WCAG 2.1 was written to address mobile-first web considerations. It became a W3C Recommendation in June 2018. WCAG 2.1 goes above our legal requirement, but is the standard OCTODE has committed to.

OCTO-DE’s expectation for accessibility defects

Code quality is the responsibility of each individual VFS team. This includes:

  • Meeting Section 508 compliance for WCAG 2.0 Level A and AA success criteria

  • Meeting new WCAG 2.1 Level A and AA success criteria

How will we define success with WCAG 2.1?

  • Web applications, web content, and documents must meet WCAG 2.0 Level A and AA success criteria to be Section 508 compliant.

  • Product teams must also meet the 13 new WCAG 2.1 success criteria to be aligned with the OCTO-DE standard for accessibility.

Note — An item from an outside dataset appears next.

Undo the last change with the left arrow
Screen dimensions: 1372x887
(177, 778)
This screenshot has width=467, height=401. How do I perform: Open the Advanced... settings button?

  • Platform uses automated and manual testing to ensure content and applications are accessible for the largest group of users. Product teams are required to assist with foundational testing, so accessibility specialists can conduct advanced testing, including assistive technologies.

Success criteria labels

foundational.

Testing will be done by product teams with assistance from accessibility specialists

watch for.

No additional testing is required. Be on the lookout in future web or native applications.

design system.

Updates will be made in the design system. No action required by product teams.

Mobile success criteria

Two smartphones. One is oriented in portrait, the other is oriented in landscape.

There are 5 new mobile success criteria in WCAG 2.1 that we will meet as part of VA’s commitment to accessibility beyond compliance. Designing mobile-first is critical to meeting these requirements. As of August 2021, 48% of VA.gov traffic was from mobile devices. Product teams should work toward a sound mobile solution first, then scale their solutions to larger screens.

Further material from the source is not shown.